Bursting into the control room, Maar grimaced as she saw Teirow sprawled out like a shrimp.
“I’d like a video to see just what series of events led to you ending up like that… more importantly, did you see? Public facilities are no longer obligated to pay compensation for damages caused by WIND, it seems.”
In regards to Maar’s agitation, “Yeah, saw it,” said Tarou.
“They probably had to fork over so much reparations they could no longer ignore it. Under related topics, it looks like insurance companies are droppin’ like flies, so this might be a real crisis.”
“Yes, that’s right. Right about now, I’m sure the self-euthanizing facilities are bustling with life. And it doesn’t seem there’s a massive WIND outbreak at any specific point. What could this mean?”
On Maar’s words, “Yeaaah,” groaned Tarou.
“For argument’s sake, there’s an article saying the imperial navy is moving, and I doubt the central districts will be ruined. Honestly, no matter ‘ow many thousand or ten thousand WIND there are, from the empire’s regular army’s point of view, they’re somethin’ like trash.”
“You may have a point,” said Maar.
“But they definitely won’t dispatch them to the outer reaches. Ever since that mutiny incident happened, the empire never splits up its navy.”
“Mutine? What was it again? Did the king or whoever’s up there’s position get snatched up?”
“Yeah, something like that. A long time ago, the imperial navy left the center open or some large-scale military practice, and the soldiers that stayed behind tried to seize the capital, apparently. After a glaring match with the tens of thousands of practice ships that hurriedly returned, the incident got a soft landing. But if they went at one another, it would definitely be a civil war, right? Just thinking about it is scary.”
“Hweeeh,” Tarou raised a voice of wonder. It was a surprise that the great empire that supervised the cosmos faced such a crisis, but as he imagined a battlefield on a scale with tens of thousands of ships glaring at one another, his pure manly blood heated up.
“From the navy’s formation, it’ll probably be two hundred superdreadnoughts and five thousand battleships. Then twenty thousand cruisers. In addition to fifty thousand destroyers, and several hundred thousand smaller vessels… I can’t even imagine it at this point. Just how are they planning to fight? This takes me back to when I was a kid callin’ out ‘A jillion!!’ and, ‘the strongest fleet evah!!’ We’re already at that level here.”
To Tarou’s fed-up face, “Sure enough,” Maar laughed.
“Though I think it’s a good thing it’s come to that. Also, there’s some news pertaining to the management of the company. I sent it over.”
A news piece immediately popped up on his BISHOP. As Tarou scanned through the article, “I see,” he touched a hand to his chin.

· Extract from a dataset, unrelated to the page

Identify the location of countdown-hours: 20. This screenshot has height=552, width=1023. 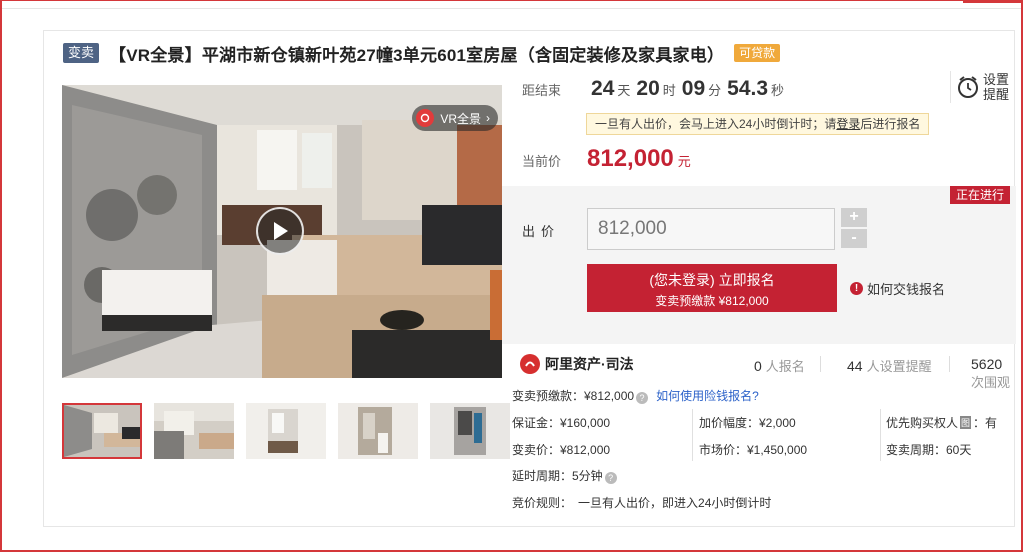
(648, 88).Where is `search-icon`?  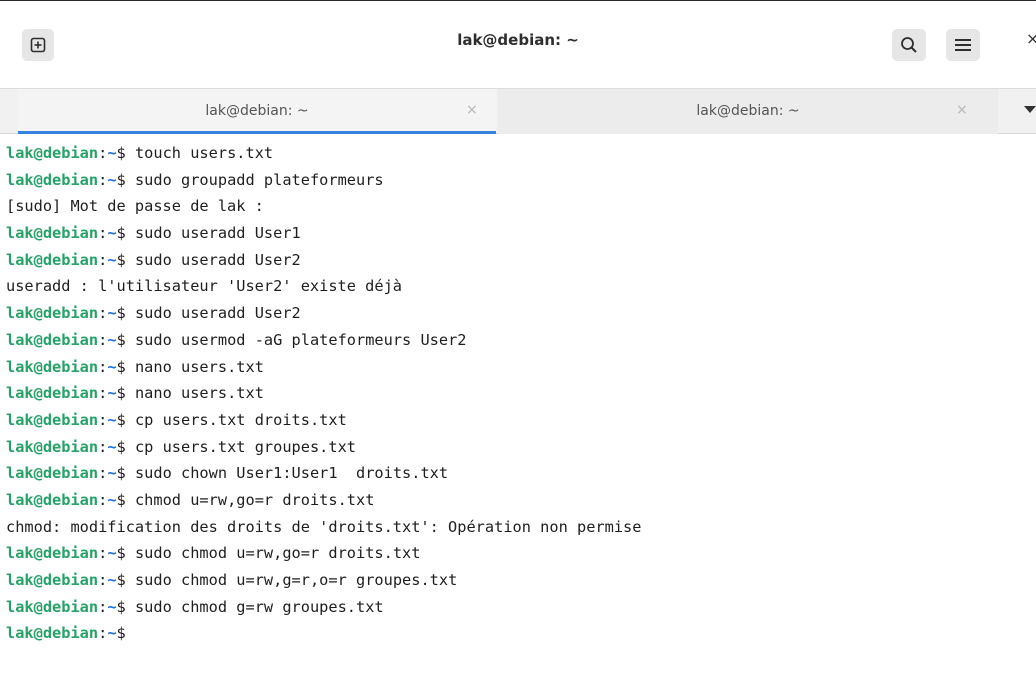
search-icon is located at coordinates (909, 45).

“So they’ve made permanent government missions out of shooting down and gathering info on different variants of WIND… I want to avoid battle if possible, but these may be nice if it comes down to it. Though if possible, I’d like to leave it to the people who do it for a living.”
The people who did it for a living… meaning bounty hunters and security companies with multiple ships in their possession. If he clashed head on with them, Tarou knew he had no chances of victory. In experience and scale and funds and personnel, just about everything was worlds apart.
“But it’s that. We have a destroyer of all things, so I can think up quite a few things we can do. Guhehe. Maybe spring’s a’ comin’.”
Of the ideas popping up in his head, Tarou began inspecting them to see which ones were actually feasible. The seas were stormy, but as long as he had a favorable wind, who cared? Tarou tried to think along that vein.
“Spring, eh… looks like winter to me. Not that the stations have any seasons.”
Maar gazed at the various stars on the display.
At the galactic empire.
The waves of the times were advancing.